Tuesday, November 14, 2006

"What's your favorite band?"

Books and Culture publishes a review of the work of Sufjan Stevens. My ignorance of his work parallels my indifference to much contemporary popular music - my enthusiasm tends to be reserved for the generation of Clapton and Dylan - which is also about the last time I paid much attention to "Christian" rock. What is "Christian rock"? And why?
What's your favorite band?" Youth pastors in evangelical churches from Anaheim, California, to Virginia Beach, Virginia, have been asking young people that question since Richard Nixon's famed meeting with Elvis in the Oval Office. Whenever teenagers answered with the Doors, Bon Jovi, Black Sabbath, or Run DMC, religious mentors steered their impressionable charges to sacred analogues: Resurrection Band, Barnabas, Stryper, Freedom of Soul. In the 1980s, popular Christian author J. Brent Bill created a "sounds like" music chart, an easy-to-use guide for those newly initiated into the Christian subculture. (It's the kind of tool Ned Flanders, the kind-hearted fundy on The Simpsons, would love to employ for his two sons, Rod and Todd.)
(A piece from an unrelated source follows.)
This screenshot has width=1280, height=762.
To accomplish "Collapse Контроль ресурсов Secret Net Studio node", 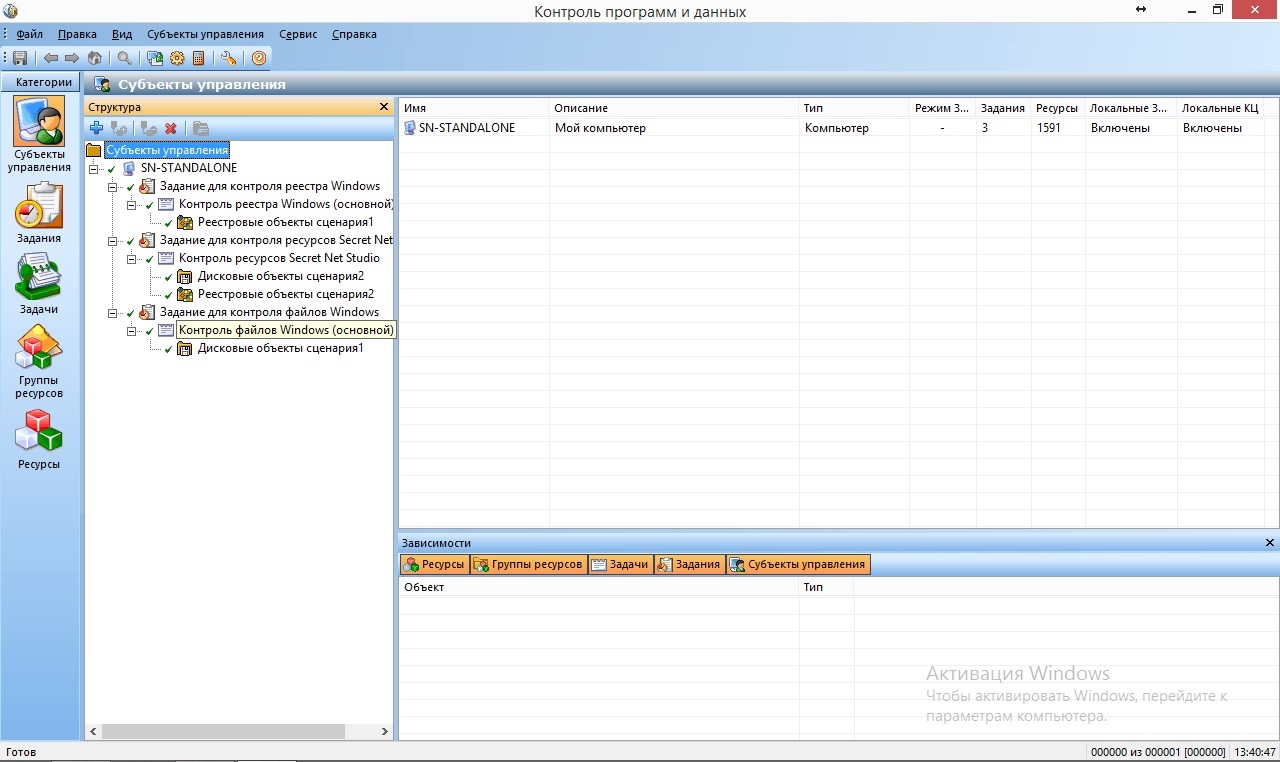I will coord(131,259).
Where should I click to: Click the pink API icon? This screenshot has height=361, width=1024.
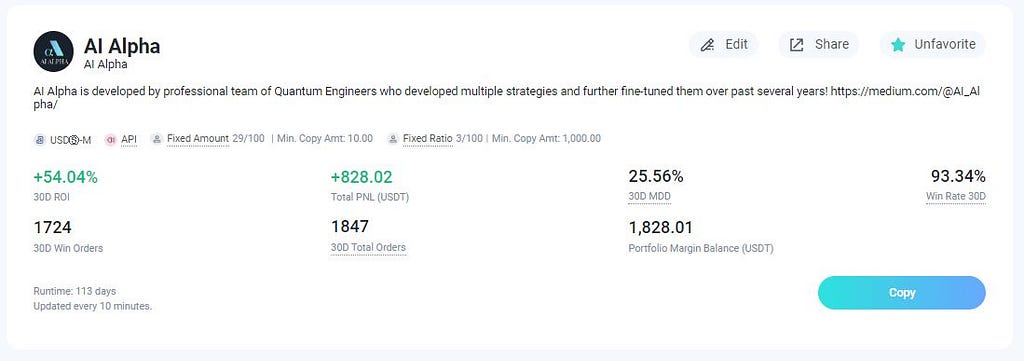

The relationship between so-called Jesus rock and secular music is as peculiar as it is fascinating. Since the Jesus People movement first swaddled the gospel in the tattered rags of the counterculture, Christian rock has grown steadily, inhabiting almost every niche in the splintered world of contemporary music. You want Christian death metal, Christian rap, Christian indie rock, Christian electronica? You got it. Part of the job of being a youth pastor today rests on being hip to the dozens of massive Christian rock festivals that take place around the country every summer, having a mental map of nearby Christian coffee houses and bookstores, and always being ready to usher teens into the safe world of Christian music.
The reviewers again raise some of the fundamental questions about "Christian rock." Is it about finding "safe" music for Christian youth? Is it a futile attempt to be "hip" or "cool" in an indifferent, secular world? Do we want a self-conscious message music [i.e. propaganda]? Or, as in any of the arts, would it be better if artists who are Christians simply allow the faith which should affect every part of life also inform their work?